Kerstin Scheufen-Hanke vom Kerstins an der Roßbachstraße in Dortmund-Huckarde fürchtet einen Preisschock für die Kunden, wenn man die Steuererhöhung im nächsten Jahr weitergeben würde.
Kerstin Scheufen-Hanke vom Kerstin‘s an der Roßbachstraße in Huckarde fürchtet einen Preisschock für die Kunden, wenn man die Steuererhöhung im nächsten Jahr weitergeben würde. © Peter Wulle

„Schon jetzt ist Essengehen ein bisschen Luxus geworden - trotz der 7-Prozent-Mehrwertsteuerregelung“, sagt Kerstin Scheufen-Hanke, Inhaberin des Restaurants Kerstins in Huckarde. Die Erhöhung der Steuer auf wieder 19 Prozent weiterzugeben, was an sich betriebswirtschaftlich zwingend wäre, hätte aber einen Preisschock bei den Gästen und daraus resultierend weitere Umsatzrückgänge zur Folge. „Wir wollen aber doch für unsere Gäste kochen. Die Alternative wäre, die Mehrkosten zu schlucken und die Preise auf dem jetzigen Niveau zu halten“, so Kerstin Scheufen-Hanke. Der Ertrag verringere sich so oder so.

„Das isst dann keiner mehr“

„Wir können einfach kein Wiener Schnitzel für über 30 Euro anbieten. Das isst dann keiner mehr - und dabei ist es einer unserer Bestseller“, sagt Detlef Lotte, der in Dortmund das Restaurant Dieckmann‘s an der Wittbräucker Straße und das Bistro Schönes Leben im Kreuzviertel betreibt. Aktuell kostet das Wiener Schnitzel im Dieckmann’s bereits 26,90 Euro. Detlef Lotte fürchtet, dass mit dem Ende der niedrigeren Steuer auf die Abgabe von Speisen die Ertragsdecke für viele Betriebe so dünn wird, dass sie aufgeben müssen.

Detlef Lotte betreibt in Dortmund das Restaurant Dieckmann‘s und das Bistro Schönes Leben. „Wenn die Steuer wieder erhöht wird, führt das zum weiteren Verfall des Wohnzimmers Deutschlands“, sagt er.
Detlef Lotte betreibt in Dortmund das Restaurant Dieckmann‘s und das Bistro Schönes Leben. „Wenn die Steuer wieder erhöht wird, führt das zum weiteren Verfall des Wohnzimmers Deutschlands“, sagt er. © (A) Schaper

„Die 7 Prozent waren eine gute Entscheidung. Wir brauchen sie weiter, denn wo soll das Geld herkommen? 19 Prozent werden 10 Prozent der Gastronomiebetriebe in den Tod treiben“, sagt Detlef Lotte. Die Steuerhöhung führe „zum weiteren Verfall des Wohnzimmers Deutschlands“ „Wollen wir das?“ fragt er und wünscht sie darüber eine öffentliche Debatte.

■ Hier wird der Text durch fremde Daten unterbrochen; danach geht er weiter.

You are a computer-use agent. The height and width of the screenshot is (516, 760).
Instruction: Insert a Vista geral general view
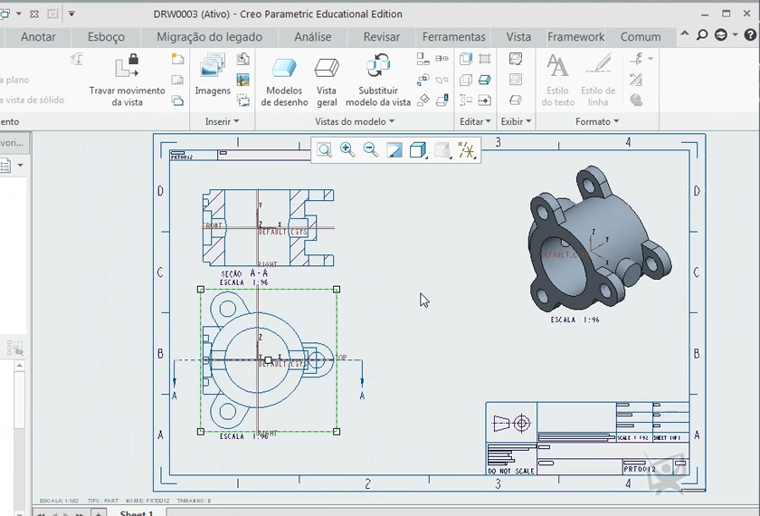point(327,69)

Derweil fordert Patrick Rothkopf als Dehoga-Präsident in NRW „ein politisches Bekenntnis der Ampel-Koalition zum reduzierten Satz.“ Die CDU/CSU brachte bereits im März einen Gesetzentwurf in den Bundestag ein, den Verzehr von Speisen in Restaurants dauerhaft mit dem ermäßigten Umsatzsteuersatz von sieben Prozent zu besteuern. Er wurde zur Beratung an die Ausschüsse überwiesen - vor allem an den Finanzausschuss.